3 hommes et 2 femmes sont amis depuis des années, des décennies même. Leur particularité est d'avoir entre 70 et 80 ans environ. Mais leur amitié n'a jamais été entamée, ni par les années qui s'accumulent ni par les quelques coups de canif dans certains contrats comme nous l'apprendrons au cours de l'histoire. Suite à un ennui cardiaque Claude est "placé" dans une maison de retraite par son grand fils de 50 ans qui s'inquiète. En lui rendant visite, ses amis réalisent qu'il est dans un mouroir et refusent de l'y laisser. Ils décident donc, pour prendre soin des uns et des autres, de s'installer tous ensemble dans la grande maison de Jean et Annie avec Jeanne et Albert qui lui, commence à perdre un peu la carte...

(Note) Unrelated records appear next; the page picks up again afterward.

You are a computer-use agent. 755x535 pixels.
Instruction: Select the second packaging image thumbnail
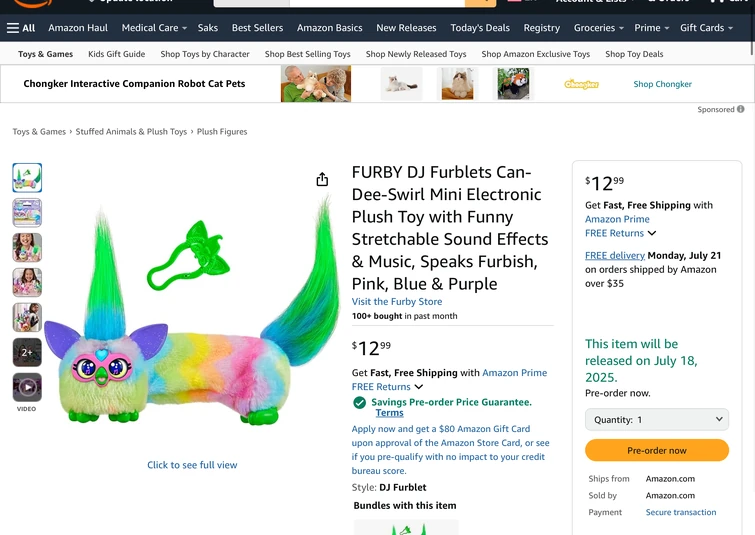[x=27, y=213]
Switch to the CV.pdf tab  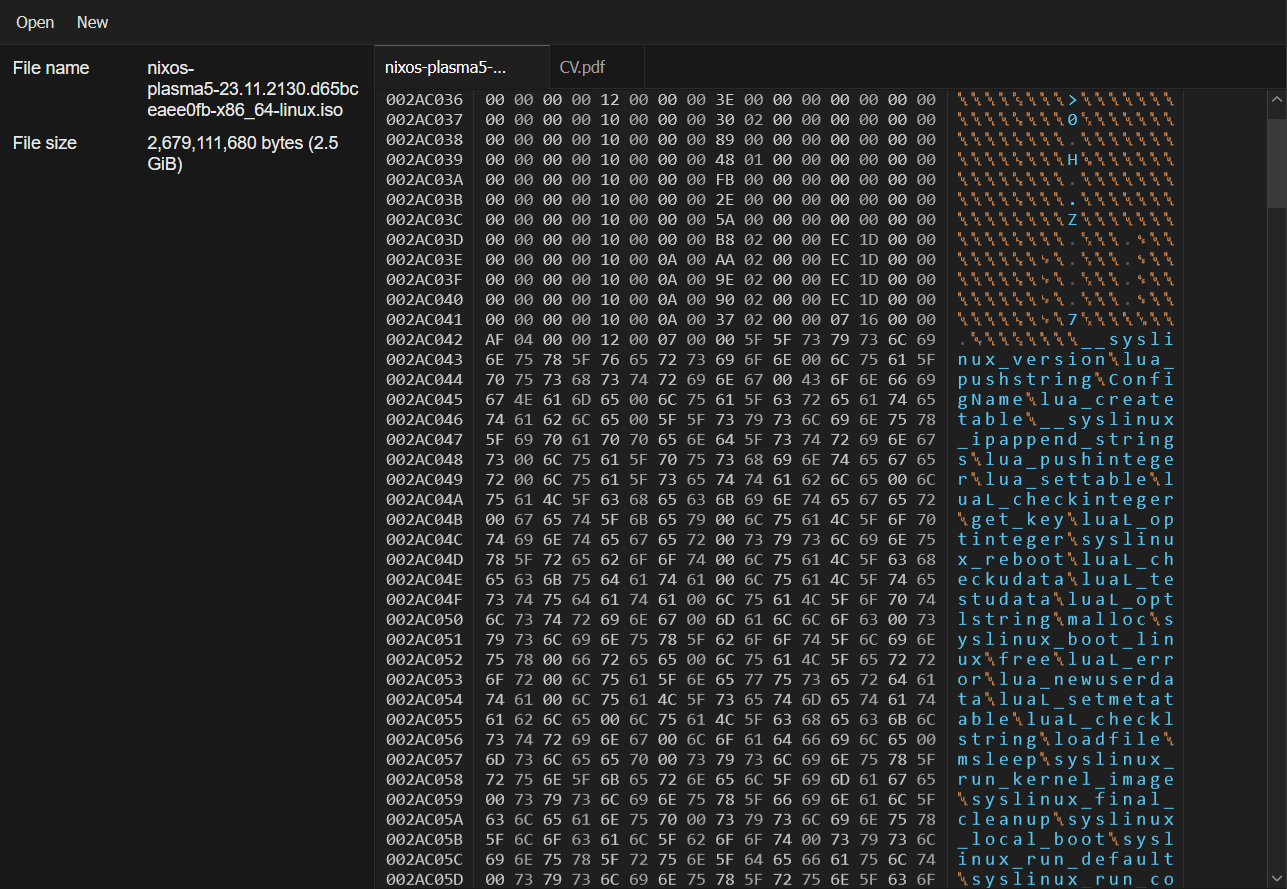[x=582, y=68]
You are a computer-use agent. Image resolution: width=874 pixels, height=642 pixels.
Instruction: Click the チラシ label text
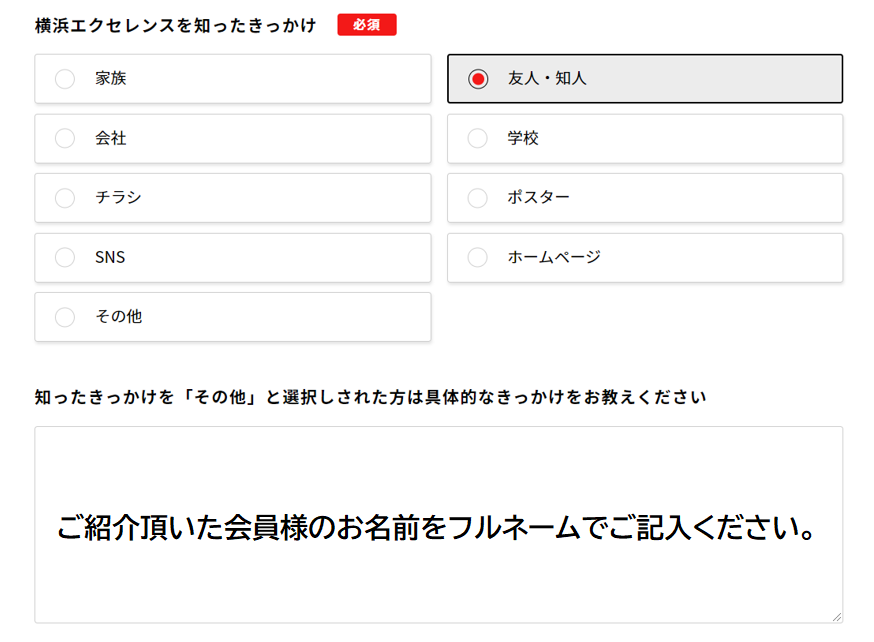tap(118, 198)
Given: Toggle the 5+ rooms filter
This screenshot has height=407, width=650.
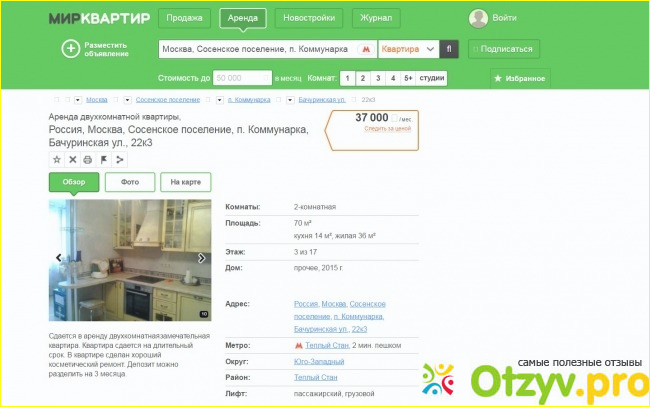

Ce film serait presque une bouffée d'air pur s'il ne fichait autant le cafard et après avoir vu l'horreur qui parle des 30/40 ans récemment, loin de moi l'idée de faire du "vieillisme" pour contrer le jeunisme ambiant ! Il n'en demeure pas moins que le film précédent m'a semblé interminable alors que j'ai passé 1 h 36 formidable en compagnie de ces vieux. Car ici, même si la réalisation n'a rien de révolutionnaire, les thèmes abordés sont pour le moins largement tabous au cinéma et on ne prend pas de gants mapa (ceux qui ont vu l'horreur comprendront !!!) pour appeler un vieux un vieux ! Car c'est ce qu'ils sont ces 5 là, vieux, voire très et pas bien en forme pour certains. Alors évidemment cette chronique manque de rythme mais le tempo est largement compensé par l'énergie du casting quatre étoiles réjouissant qui n'éprouve aucun embarras à parler parfois crûment de la sexualité de leur troisième quatrième âge, de la mort, de leur "avenir" à très court terme... Cela brise le coeur parfois car il me semble difficile de ne pas s'identifier ou identifier une situation que chacun peut connaître et que la société et la famille ne résolvent pas.
Néanmoins, cela fait un bien fou de retrouver Claude Rich en vieux bourreau des coeurs qui s'interroge encore sur son pouvoir de séduction, le lunaire Pierre Richard tout perdu et aux prises avec une mémoire qui décline de jour en jour, Guy Bedos qui n'a rien perdu de sa colère militante, Géraldine Chaplin adorable vieille dame qui emploie encore les artifices d'une jeûnette pour calmer son colérique époux, et puis Jane Fonda si belle, si positive qui envisage la mort en souriant, mais dans un joli cercueil rose.